In our two prior articles (The expanded role of courts in settling government investigations and Settlements with the government), we addressed issues that arise after a settlement agreement has been signed by the parties to a dispute: getting the agreement approved by a court, especially in a government enforcement action; and, after the agreement has been approved, modifying or undoing the settlement following significant changes in the facts or law. In this article we discuss an issue that arises just before a settlement agreement is executed – namely, what happens when the parties agree to settle in principle but one party changes his or her mind before the agreement is fully executed?

The primary question in such a dispute is whether an enforceable contract was created during settlement negotiations. If the dispute reaches a court the inquiry is very fact-specific. Two issues are particularly critical. First, the court seeks to determine the completeness of an agreement and whether there are any outstanding issues about what it considers to be material terms. The more gaps there are in the agreement, the less likely a court is to consider it binding and enforceable. Second, the court looks at how the parties acted after the agreement to determine their intent, for example, whether a party made a partial payment towards the agreed settlement or made representations to third parties that an agreement had been reached.

The first issue is illustrated by a June 2012 federal district court decision in Delaware. In LG Electronics, Inc. v. Asko Appliances, Inc., the court made clear that a settlement agreement, even if written, cannot be enforced if material issues remain subject to negotiation. In that case, LG sued rival washing machine manufacturers for infringing on several LG patents. After years of litigation, LG entered into settlement negotiations with one of the defendants, Daewoo. Under the terms of its initial agreement, Daewoo would receive a nonexclusive license to LG’s patents for products sold in theU.S., Europe andKorea for a $2.175 million royalty fee.

However, the agreement did not address whether the license applied to products made by Daewoo but sold under other names or to products sold in other regions. After the negotiation on these two issues died down, LG sought to enforce the rest of the agreement, arguing that the two unresolved points were “nonessential.” The Court, agreeing with Daewoo, found that the two terms were material to the agreement and that, without a meeting of the minds on all material issues, the settlement agreement was not enforceable.

On different facts, settlement agreements have been enforced when key terms have been agreed upon and, reflecting the second issue noted above, the parties have acted as if the settlement were in place. These circumstances were found in RE/MAX International, Inc. v. Realty One, Inc., in which the Eleventh Circuit in 2011 affirmed a district court decision to enforce a disputed settlement agreement.

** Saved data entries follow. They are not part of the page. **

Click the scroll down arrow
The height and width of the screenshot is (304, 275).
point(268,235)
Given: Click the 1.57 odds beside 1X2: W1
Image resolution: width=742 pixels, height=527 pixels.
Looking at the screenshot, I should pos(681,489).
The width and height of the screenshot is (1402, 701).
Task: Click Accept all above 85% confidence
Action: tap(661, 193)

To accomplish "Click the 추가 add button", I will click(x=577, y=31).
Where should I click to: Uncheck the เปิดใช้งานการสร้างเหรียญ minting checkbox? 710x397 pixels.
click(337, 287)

In that case, a franchisor of a real estate brokerage system sued two real estate brokerage companies for anticompetitive business practices. After the trial ended in a mistrial, the parties began settlement negotiations. Eventually, all parties admitted in a settlement conference before the judge that they had reached an agreement and stated the general terms on the record. However, the agreement did not define specific terminology that might affect the parties’ obligations. Shortly after the conference, one of the defendants tried to withdraw from the agreement, arguing that it had never been written down, signed or finalized.

In a suit brought to enforce the agreement, the trial court held that the agreement reached at the settlement conference was enforceable because, among other things, the parties had reached agreement on all the key issues in the underlying dispute, and the parties had begun to act pursuant to the agreement, for example, by sending payment and publishing press releases – all of which was consistent with statements made to the court in the underlying dispute that the parties had reached a settlement. On appeal to the Eleventh Circuit, the Court focused on the parties’ statements to the court about reaching a settlement and held that the parties had agreed on all material terms. Even though several terms were left undefined at the court conference, that fact did “not undermine the crux of the agreement.” Furthermore, although the parties had not signed a written agreement, the Court held that “[t]he existence of a valid agreement is not diminished by the fact that the parties have yet to memorialize [it].”

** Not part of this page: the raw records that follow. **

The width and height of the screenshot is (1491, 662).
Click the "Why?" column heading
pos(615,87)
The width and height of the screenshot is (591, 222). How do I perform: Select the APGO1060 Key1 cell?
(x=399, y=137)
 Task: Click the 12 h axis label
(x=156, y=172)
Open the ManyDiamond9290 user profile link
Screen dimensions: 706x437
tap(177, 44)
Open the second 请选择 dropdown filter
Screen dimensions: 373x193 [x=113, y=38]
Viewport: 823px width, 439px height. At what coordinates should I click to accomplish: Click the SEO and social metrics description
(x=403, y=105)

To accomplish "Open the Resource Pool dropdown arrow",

When a court determines that the parties did not reach a binding agreement, some cases have applied equitable principles to determine whether a party reasonably relied on the settlement discussions to its detriment and was unfairly prejudiced thereby. Courts are hesitant to apply this principle and usually do so only when a party forgoes substantial rights in relying on its opponents’ representations. For example, courts have enforced an otherwise invalid agreement when a party executed written documents based on the settlement agreement and did not proceed to an immediately available trial or withdrew its pending appeal of a summary judgment order.

Settlement negotiations hold the promise of resolving an otherwise time-consuming and costly dispute but also present risks, as the cases discussed above suggest. Like other contracts, settlements should not be viewed as consummated and enforceable until they are fully executed by all parties. If a dispute is already in the midst of litigation, the agreement must also be approved by the court At times, parties begin taking actions in reliance on the settlement before an agreement has been fully executed or approved. In those instances, all involved need to be aware of the risk of yet another dispute—this time, over whether the settlement was genuine and final.